◆ **WHAT THE TASK ASKS**:
Copy the records that follow line for line, with no changes.

________

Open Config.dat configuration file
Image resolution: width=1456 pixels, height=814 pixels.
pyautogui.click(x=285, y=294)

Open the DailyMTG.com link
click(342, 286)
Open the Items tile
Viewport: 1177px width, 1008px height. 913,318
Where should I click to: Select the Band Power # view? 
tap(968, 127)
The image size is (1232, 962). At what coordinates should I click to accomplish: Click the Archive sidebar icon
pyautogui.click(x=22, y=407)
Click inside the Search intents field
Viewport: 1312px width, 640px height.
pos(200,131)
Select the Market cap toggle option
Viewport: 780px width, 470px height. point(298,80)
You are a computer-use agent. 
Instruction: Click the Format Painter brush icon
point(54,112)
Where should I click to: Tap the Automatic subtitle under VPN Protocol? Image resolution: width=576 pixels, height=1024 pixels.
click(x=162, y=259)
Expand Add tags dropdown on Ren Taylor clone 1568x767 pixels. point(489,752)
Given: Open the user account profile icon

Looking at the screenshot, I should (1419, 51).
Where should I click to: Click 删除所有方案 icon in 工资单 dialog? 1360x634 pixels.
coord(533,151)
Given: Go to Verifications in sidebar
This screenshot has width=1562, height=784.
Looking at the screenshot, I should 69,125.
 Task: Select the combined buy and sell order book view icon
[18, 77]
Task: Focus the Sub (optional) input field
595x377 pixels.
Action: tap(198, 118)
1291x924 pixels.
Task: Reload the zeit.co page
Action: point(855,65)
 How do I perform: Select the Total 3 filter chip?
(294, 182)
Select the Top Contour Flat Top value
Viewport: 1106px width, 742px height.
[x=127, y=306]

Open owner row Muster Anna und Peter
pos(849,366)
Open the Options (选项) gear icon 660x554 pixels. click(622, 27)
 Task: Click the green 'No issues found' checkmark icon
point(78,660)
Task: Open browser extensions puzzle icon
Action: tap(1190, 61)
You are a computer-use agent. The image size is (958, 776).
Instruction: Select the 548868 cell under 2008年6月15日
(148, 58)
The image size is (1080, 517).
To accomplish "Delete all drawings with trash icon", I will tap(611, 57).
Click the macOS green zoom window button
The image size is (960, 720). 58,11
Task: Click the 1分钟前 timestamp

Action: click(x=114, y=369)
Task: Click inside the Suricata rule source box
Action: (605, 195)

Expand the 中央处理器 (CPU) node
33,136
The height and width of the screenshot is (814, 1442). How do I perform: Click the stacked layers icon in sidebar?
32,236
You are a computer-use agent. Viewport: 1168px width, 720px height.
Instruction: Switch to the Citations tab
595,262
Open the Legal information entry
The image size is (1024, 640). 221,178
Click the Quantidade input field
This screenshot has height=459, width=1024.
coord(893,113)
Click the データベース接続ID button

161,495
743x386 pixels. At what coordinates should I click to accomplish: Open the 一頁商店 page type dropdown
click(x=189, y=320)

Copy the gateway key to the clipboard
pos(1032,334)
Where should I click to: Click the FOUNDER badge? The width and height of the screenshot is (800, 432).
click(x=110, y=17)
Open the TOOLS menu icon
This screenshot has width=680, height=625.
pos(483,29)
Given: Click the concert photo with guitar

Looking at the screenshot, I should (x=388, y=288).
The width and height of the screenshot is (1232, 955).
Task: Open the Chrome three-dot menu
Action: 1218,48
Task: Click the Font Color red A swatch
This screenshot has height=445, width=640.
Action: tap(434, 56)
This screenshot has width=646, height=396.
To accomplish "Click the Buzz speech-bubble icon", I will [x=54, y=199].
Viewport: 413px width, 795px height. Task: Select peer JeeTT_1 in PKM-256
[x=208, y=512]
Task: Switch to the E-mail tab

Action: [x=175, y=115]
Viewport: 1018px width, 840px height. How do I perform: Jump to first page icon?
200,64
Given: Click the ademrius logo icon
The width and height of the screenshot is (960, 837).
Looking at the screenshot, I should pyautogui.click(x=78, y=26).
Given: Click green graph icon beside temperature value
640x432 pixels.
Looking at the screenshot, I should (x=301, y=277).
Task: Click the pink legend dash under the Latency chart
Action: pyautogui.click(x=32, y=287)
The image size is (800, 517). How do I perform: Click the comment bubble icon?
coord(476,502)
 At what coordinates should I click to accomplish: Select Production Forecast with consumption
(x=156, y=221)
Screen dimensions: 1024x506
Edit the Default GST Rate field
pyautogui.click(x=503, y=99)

________

◆ **RESPONSE TO THIS EXERCISE**:
Open Config.dat configuration file
Image resolution: width=1456 pixels, height=814 pixels.
pyautogui.click(x=285, y=294)

Open the DailyMTG.com link
click(342, 286)
Open the Items tile
Viewport: 1177px width, 1008px height. 913,318
Where should I click to: Select the Band Power # view? 
tap(968, 127)
The image size is (1232, 962). At what coordinates should I click to accomplish: Click the Archive sidebar icon
pyautogui.click(x=22, y=407)
Click inside the Search intents field
Viewport: 1312px width, 640px height.
pos(200,131)
Select the Market cap toggle option
Viewport: 780px width, 470px height. point(298,80)
You are a computer-use agent. 
Instruction: Click the Format Painter brush icon
point(54,112)
Where should I click to: Tap the Automatic subtitle under VPN Protocol? Image resolution: width=576 pixels, height=1024 pixels.
click(x=162, y=259)
Expand Add tags dropdown on Ren Taylor clone 1568x767 pixels. point(489,752)
Given: Open the user account profile icon

Looking at the screenshot, I should (1419, 51).
Where should I click to: Click 删除所有方案 icon in 工资单 dialog? 1360x634 pixels.
coord(533,151)
Given: Go to Verifications in sidebar
This screenshot has width=1562, height=784.
Looking at the screenshot, I should 69,125.
 Task: Select the combined buy and sell order book view icon
[18, 77]
Task: Focus the Sub (optional) input field
595x377 pixels.
Action: tap(198, 118)
1291x924 pixels.
Task: Reload the zeit.co page
Action: point(855,65)
 How do I perform: Select the Total 3 filter chip?
(294, 182)
Select the Top Contour Flat Top value
Viewport: 1106px width, 742px height.
[x=127, y=306]

Open owner row Muster Anna und Peter
pos(849,366)
Open the Options (选项) gear icon 660x554 pixels. click(622, 27)
 Task: Click the green 'No issues found' checkmark icon
point(78,660)
Task: Open browser extensions puzzle icon
Action: tap(1190, 61)
You are a computer-use agent. The image size is (958, 776).
Instruction: Select the 548868 cell under 2008年6月15日
(148, 58)
The image size is (1080, 517).
To accomplish "Delete all drawings with trash icon", I will tap(611, 57).
Click the macOS green zoom window button
The image size is (960, 720). 58,11
Task: Click the 1分钟前 timestamp

Action: click(x=114, y=369)
Task: Click inside the Suricata rule source box
Action: (605, 195)

Expand the 中央处理器 (CPU) node
33,136
The height and width of the screenshot is (814, 1442). How do I perform: Click the stacked layers icon in sidebar?
32,236
You are a computer-use agent. Viewport: 1168px width, 720px height.
Instruction: Switch to the Citations tab
595,262
Open the Legal information entry
The image size is (1024, 640). 221,178
Click the Quantidade input field
This screenshot has height=459, width=1024.
coord(893,113)
Click the データベース接続ID button

161,495
743x386 pixels. At what coordinates should I click to accomplish: Open the 一頁商店 page type dropdown
click(x=189, y=320)

Copy the gateway key to the clipboard
pos(1032,334)
Where should I click to: Click the FOUNDER badge? The width and height of the screenshot is (800, 432).
click(x=110, y=17)
Open the TOOLS menu icon
This screenshot has width=680, height=625.
pos(483,29)
Given: Click the concert photo with guitar

Looking at the screenshot, I should (x=388, y=288).
The width and height of the screenshot is (1232, 955).
Task: Open the Chrome three-dot menu
Action: 1218,48
Task: Click the Font Color red A swatch
This screenshot has height=445, width=640.
Action: tap(434, 56)
This screenshot has width=646, height=396.
To accomplish "Click the Buzz speech-bubble icon", I will [x=54, y=199].
Viewport: 413px width, 795px height. Task: Select peer JeeTT_1 in PKM-256
[x=208, y=512]
Task: Switch to the E-mail tab

Action: [x=175, y=115]
Viewport: 1018px width, 840px height. How do I perform: Jump to first page icon?
200,64
Given: Click the ademrius logo icon
The width and height of the screenshot is (960, 837).
Looking at the screenshot, I should pyautogui.click(x=78, y=26).
Given: Click green graph icon beside temperature value
640x432 pixels.
Looking at the screenshot, I should (x=301, y=277).
Task: Click the pink legend dash under the Latency chart
Action: pyautogui.click(x=32, y=287)
The image size is (800, 517). How do I perform: Click the comment bubble icon?
coord(476,502)
 At what coordinates should I click to accomplish: Select Production Forecast with consumption
(x=156, y=221)
Screen dimensions: 1024x506
Edit the Default GST Rate field
pyautogui.click(x=503, y=99)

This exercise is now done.